Provided records:
......
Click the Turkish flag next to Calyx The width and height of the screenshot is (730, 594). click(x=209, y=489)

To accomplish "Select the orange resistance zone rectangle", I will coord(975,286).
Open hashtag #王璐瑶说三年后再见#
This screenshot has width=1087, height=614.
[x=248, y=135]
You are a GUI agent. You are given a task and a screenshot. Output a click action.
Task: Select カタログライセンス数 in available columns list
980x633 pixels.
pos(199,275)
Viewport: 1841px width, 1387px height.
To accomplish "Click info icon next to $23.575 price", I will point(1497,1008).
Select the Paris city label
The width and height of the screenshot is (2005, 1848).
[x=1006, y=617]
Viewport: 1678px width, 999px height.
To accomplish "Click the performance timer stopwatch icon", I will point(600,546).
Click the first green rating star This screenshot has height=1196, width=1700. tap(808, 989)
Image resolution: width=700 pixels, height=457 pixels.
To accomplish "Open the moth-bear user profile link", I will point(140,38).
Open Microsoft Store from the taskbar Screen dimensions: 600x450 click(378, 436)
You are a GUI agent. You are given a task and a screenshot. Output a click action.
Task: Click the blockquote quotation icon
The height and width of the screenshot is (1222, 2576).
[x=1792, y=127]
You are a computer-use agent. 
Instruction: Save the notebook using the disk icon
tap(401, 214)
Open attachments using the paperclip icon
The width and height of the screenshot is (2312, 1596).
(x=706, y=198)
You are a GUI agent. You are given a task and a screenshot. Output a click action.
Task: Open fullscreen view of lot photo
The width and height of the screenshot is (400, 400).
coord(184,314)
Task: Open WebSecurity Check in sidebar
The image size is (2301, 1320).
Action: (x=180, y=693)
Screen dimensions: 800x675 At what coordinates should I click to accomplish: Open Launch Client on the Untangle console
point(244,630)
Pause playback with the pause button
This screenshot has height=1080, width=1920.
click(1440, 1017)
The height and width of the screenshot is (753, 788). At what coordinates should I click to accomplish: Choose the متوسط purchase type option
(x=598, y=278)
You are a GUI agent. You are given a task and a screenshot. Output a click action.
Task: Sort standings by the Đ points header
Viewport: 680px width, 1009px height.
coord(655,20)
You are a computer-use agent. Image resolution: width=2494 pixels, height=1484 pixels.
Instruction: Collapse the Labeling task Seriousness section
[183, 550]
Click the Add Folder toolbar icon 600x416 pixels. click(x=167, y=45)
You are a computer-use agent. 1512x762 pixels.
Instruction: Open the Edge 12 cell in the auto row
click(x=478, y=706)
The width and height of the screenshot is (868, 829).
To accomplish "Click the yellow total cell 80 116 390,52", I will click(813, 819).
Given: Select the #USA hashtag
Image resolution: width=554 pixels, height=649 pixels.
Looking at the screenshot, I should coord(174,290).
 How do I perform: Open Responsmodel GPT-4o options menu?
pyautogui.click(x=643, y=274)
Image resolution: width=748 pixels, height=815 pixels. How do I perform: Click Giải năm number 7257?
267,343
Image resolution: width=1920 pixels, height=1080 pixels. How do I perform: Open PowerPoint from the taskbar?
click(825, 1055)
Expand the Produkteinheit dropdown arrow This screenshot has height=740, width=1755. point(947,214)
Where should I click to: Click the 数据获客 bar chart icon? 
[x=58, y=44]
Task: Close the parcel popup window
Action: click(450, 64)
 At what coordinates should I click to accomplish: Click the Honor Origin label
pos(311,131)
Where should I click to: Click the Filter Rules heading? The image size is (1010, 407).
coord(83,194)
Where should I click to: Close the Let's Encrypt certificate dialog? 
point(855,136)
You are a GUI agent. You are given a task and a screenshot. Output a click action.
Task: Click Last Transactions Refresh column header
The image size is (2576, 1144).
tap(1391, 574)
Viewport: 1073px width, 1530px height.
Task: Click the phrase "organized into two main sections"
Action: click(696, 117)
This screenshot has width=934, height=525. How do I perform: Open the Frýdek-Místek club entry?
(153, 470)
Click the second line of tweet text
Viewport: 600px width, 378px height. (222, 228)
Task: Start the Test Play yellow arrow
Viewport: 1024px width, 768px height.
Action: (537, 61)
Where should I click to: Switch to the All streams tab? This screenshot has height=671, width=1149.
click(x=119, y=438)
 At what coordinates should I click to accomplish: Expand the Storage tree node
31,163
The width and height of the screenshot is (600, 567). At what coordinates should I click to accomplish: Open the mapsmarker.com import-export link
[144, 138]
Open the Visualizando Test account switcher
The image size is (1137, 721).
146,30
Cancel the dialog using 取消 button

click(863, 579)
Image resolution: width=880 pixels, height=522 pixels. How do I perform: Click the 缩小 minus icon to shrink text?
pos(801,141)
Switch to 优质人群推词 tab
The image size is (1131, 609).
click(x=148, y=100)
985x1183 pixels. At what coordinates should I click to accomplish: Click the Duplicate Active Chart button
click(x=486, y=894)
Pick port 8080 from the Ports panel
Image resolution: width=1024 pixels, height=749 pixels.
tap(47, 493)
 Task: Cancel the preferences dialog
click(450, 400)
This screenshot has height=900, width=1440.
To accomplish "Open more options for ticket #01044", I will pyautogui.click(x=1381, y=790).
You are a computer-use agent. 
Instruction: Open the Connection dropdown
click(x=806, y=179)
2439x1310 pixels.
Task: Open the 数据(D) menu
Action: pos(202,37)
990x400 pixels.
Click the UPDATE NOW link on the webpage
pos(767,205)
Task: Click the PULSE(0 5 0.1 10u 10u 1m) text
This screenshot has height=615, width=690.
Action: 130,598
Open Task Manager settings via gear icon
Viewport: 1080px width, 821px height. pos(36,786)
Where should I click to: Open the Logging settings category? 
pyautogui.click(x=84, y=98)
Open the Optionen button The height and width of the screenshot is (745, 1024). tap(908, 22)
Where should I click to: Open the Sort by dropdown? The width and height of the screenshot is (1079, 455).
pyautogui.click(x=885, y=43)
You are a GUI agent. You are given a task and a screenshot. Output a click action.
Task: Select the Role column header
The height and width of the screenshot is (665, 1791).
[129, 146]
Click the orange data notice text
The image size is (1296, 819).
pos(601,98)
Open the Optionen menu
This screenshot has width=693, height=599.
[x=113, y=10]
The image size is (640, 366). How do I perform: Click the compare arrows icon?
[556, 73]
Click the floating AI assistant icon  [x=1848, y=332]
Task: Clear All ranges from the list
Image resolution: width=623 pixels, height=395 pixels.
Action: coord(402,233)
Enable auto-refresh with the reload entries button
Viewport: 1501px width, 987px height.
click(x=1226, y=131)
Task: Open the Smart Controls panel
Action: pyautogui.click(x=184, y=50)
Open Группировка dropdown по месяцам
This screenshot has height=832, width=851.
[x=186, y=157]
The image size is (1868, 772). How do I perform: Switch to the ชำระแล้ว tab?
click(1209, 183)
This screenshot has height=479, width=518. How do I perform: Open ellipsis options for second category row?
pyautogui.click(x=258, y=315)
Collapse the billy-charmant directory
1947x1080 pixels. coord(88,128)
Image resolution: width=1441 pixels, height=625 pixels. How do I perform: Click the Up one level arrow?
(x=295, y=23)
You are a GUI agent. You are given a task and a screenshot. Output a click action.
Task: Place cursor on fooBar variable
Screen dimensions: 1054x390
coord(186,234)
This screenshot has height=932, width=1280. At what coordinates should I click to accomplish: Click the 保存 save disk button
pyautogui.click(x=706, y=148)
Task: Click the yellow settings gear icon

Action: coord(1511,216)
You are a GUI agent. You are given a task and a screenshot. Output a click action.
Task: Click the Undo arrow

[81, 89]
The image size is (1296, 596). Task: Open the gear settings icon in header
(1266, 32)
......
What you have to do:
Copy out the material above word for word, from its very first line down to the line containing "[x=248, y=135]", with that line included.

Response to this task:
Click the Turkish flag next to Calyx The width and height of the screenshot is (730, 594). click(x=209, y=489)

To accomplish "Select the orange resistance zone rectangle", I will coord(975,286).
Open hashtag #王璐瑶说三年后再见#
This screenshot has width=1087, height=614.
[x=248, y=135]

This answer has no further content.